TEXTO DO DOCUMENTO |
5.        A diretiva IVA prevê, para determinados casos, a regularização do imposto exigível e do direito à dedução. A regularização do imposto exigível encontra-se regulada no artigo 90.°, n.° 1:

«1.       Em caso de anulação, rescisão, resolução, não pagamento total ou parcial ou redução do preço depois de efetuada a operação, o valor tributável é reduzido em conformidade, nas condições fixadas pelos Estados-Membros.»

6.        Nos termos do artigo 184.° da diretiva IVA, «[a] dedução inicialmente efetuada é objeto de regularização quando for superior ou inferior à dedução a que o sujeito passivo tinha direito». O artigo 185.° da diretiva IVA prevê, a este propósito, o seguinte:

«1.       A regularização é efetuada nomeadamente quando se verificarem, após a declaração de IVA, alterações dos elementos tomados em consideração para a determinação do montante das deduções, por exemplo no caso de anulação de compras ou de obtenção de abatimentos nos preços.

2.       Em derrogação do disposto no n.° 1, não é efetuada qualquer regularização no caso de operações total ou parcialmente por pagar, no caso de destruição, perda ou roubo devidamente comprovados ou justificados, bem como no caso das afetações de bens a ofertas de pequeno valor e a amostras referidas no artigo 16.°

No caso de operações total ou parcialmente por pagar e nos casos de roubo, os Estados-Membros podem, todavia, exigir a regularização.»

7.        A diretiva IVA contém ainda, nos artigos 192.°-A e segs., determinadas regras sob a epígrafe «Devedores do imposto perante o Fisco». Segundo a regra geral consagrada no artigo 193.°, o IVA é devido por sujeitos passivos «que efetuem entregas de bens ou prestações de serviços tributáveis […]».

8.        Neste contexto, o quadragésimo quarto considerando da diretiva IVA refere o seguinte:

«É necessário que os Estados-Membros possam aprovar disposições que prevejam que pessoas diferentes do devedor são solidariamente responsáveis pelo pagamento do imposto.»

9.        Por isso, o artigo 205.° da diretiva IVA menciona, complementarmente, o seguinte:

«Nas situações previstas nos artigos 193.° a 200.°, 202.°, 203.° e 204.°, os Estados-Membros podem prever que uma pessoa diversa do sujeito passivo seja solidariamente responsável pelo pagamento do IVA.»

B —    Direito interno

10.      Nos termos do artigo 177.° da lei búlgara do IVA (Zakon za danak varhu dobavenata stoynost, a seguir «ZDDS»), a pessoa registada que receber uma entrega sujeita a imposto é responsável pelo imposto devido e não pago por outra pessoa registada, desde que tenha sido exercido o direito à dedução do imposto pago a montante e que tal dedução tenha uma relação direta ou indireta com o imposto devido e não pago.

INFORMAÇÃO FORNECIDA |

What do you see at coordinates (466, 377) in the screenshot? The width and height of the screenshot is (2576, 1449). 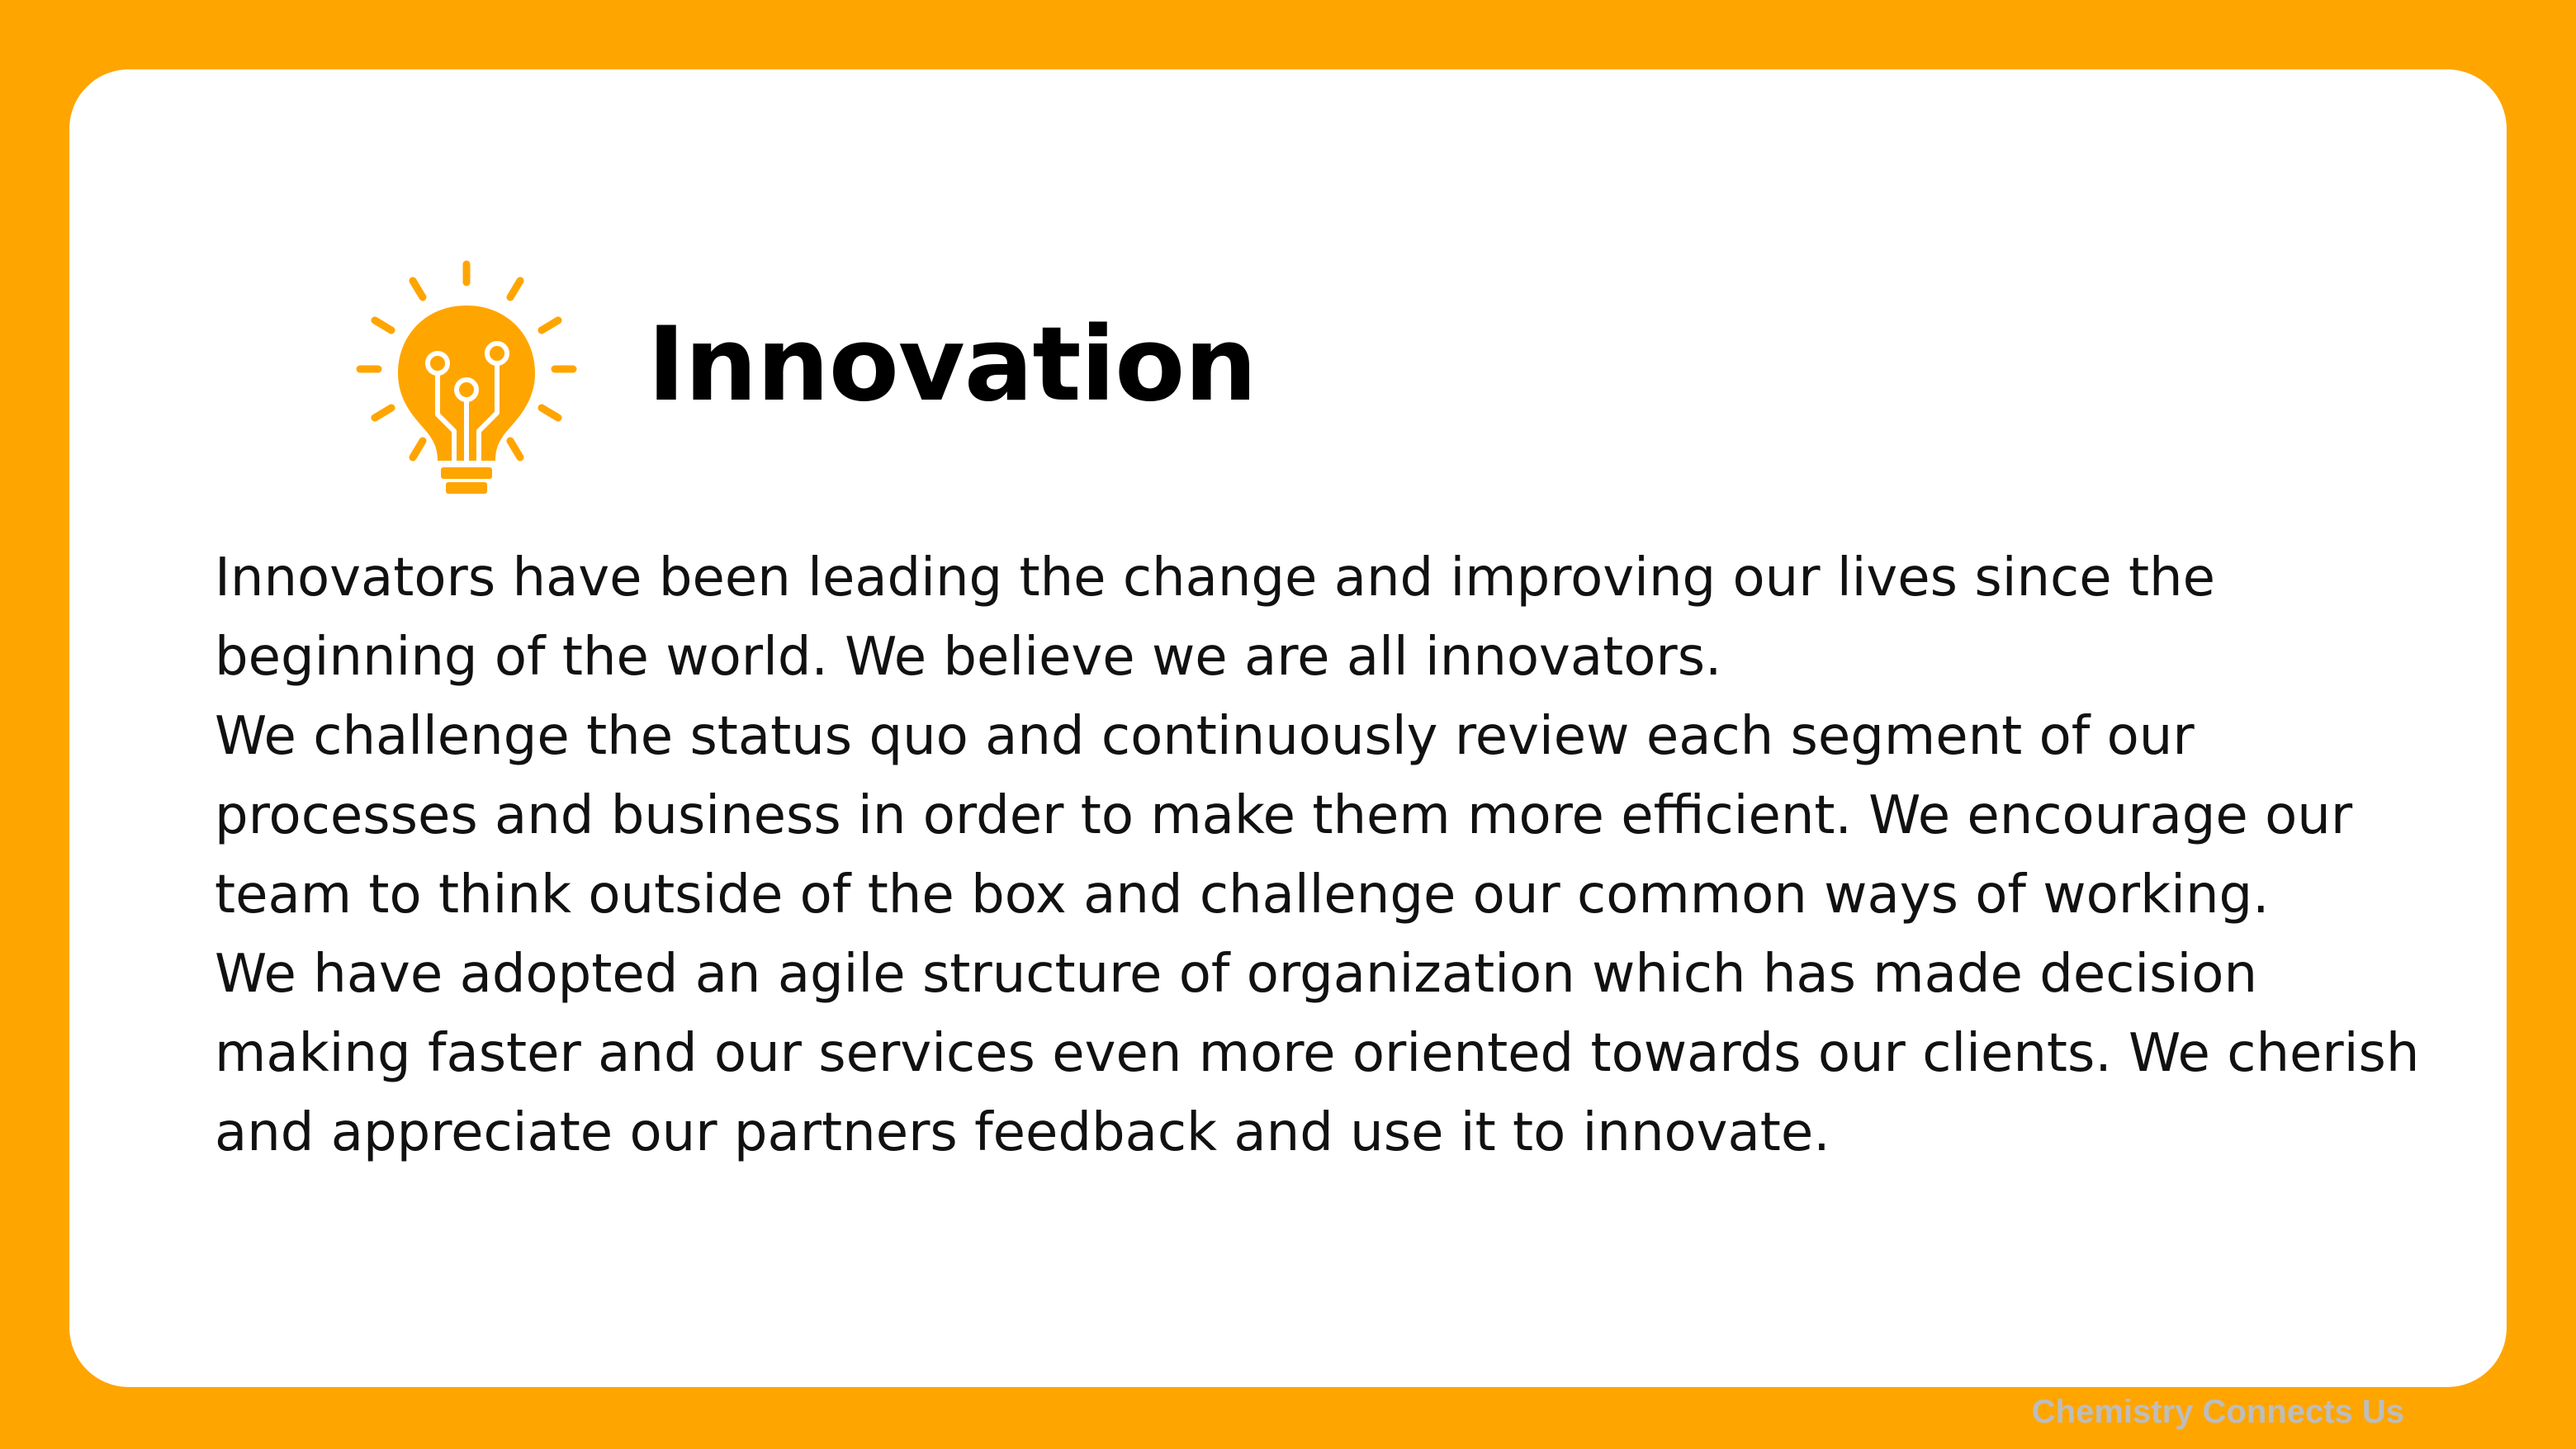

EXERCÍCIO 1 | Enumere as situações em que, segundo o artigo 90.°, n.° 1, citado no texto sobre a diretiva IVA, o valor tributável é reduzido depois de efetuada a operação.
EXERCÍCIO 2 | Prolongue o texto sobre a diretiva IVA, começando imediatamente a seguir à sua última frase.
As linhas apresentadas acima nada têm a ver com o texto sobre a diretiva IVA.

RESOLUÇÃO 1 |
- anulação
- rescisão
- resolução
- não pagamento total ou parcial
- redução do preço

RESOLUÇÃO 2 |
III — Processo principal e tramitação processual no Tribunal de Justiça

11.      O processo principal tem por objeto uma decisão da inspeção fiscal que negou à recorrente Firin OOD o direito de deduzir o imposto pago a montante indicado na fatura que lhe foi emitida pela Agra Plani EOOD (a seguir «Agra Plani»).

12.      Em 2010 foi celebrado entre ambas um contrato de compra e venda de 10 000 toneladas de trigo, apesar de a Agra Plani não estar autorizada, de acordo com o direito búlgaro, a exercer o comércio de cereais. A Agra Plani devia fornecer o trigo até 31 de dezembro de 2012, e a Firin devia pagar adiantadamente o preço da compra, no montante de 3 600 000 BGN (aproximadamente 1 800 000 euros). A Firin invocou, a este propósito, o seu direito à dedução do imposto pago a montante, depois de ter pago à Agra Plani 4 170 000 BGN.

13.      A Agra Plani transferiu de imediato este montante para a sociedade York Sky EOOD, pretensamente a título de mútuo, tendo esta, por seu turno, devolvido no mesmo dia 3 600 000 BGN à Firin, pretensamente a título de entrada de capital. Eram sócios da Firin a York Sky EOOD e uma pessoa singular, que por sua vez era sócio único da Agra Plani.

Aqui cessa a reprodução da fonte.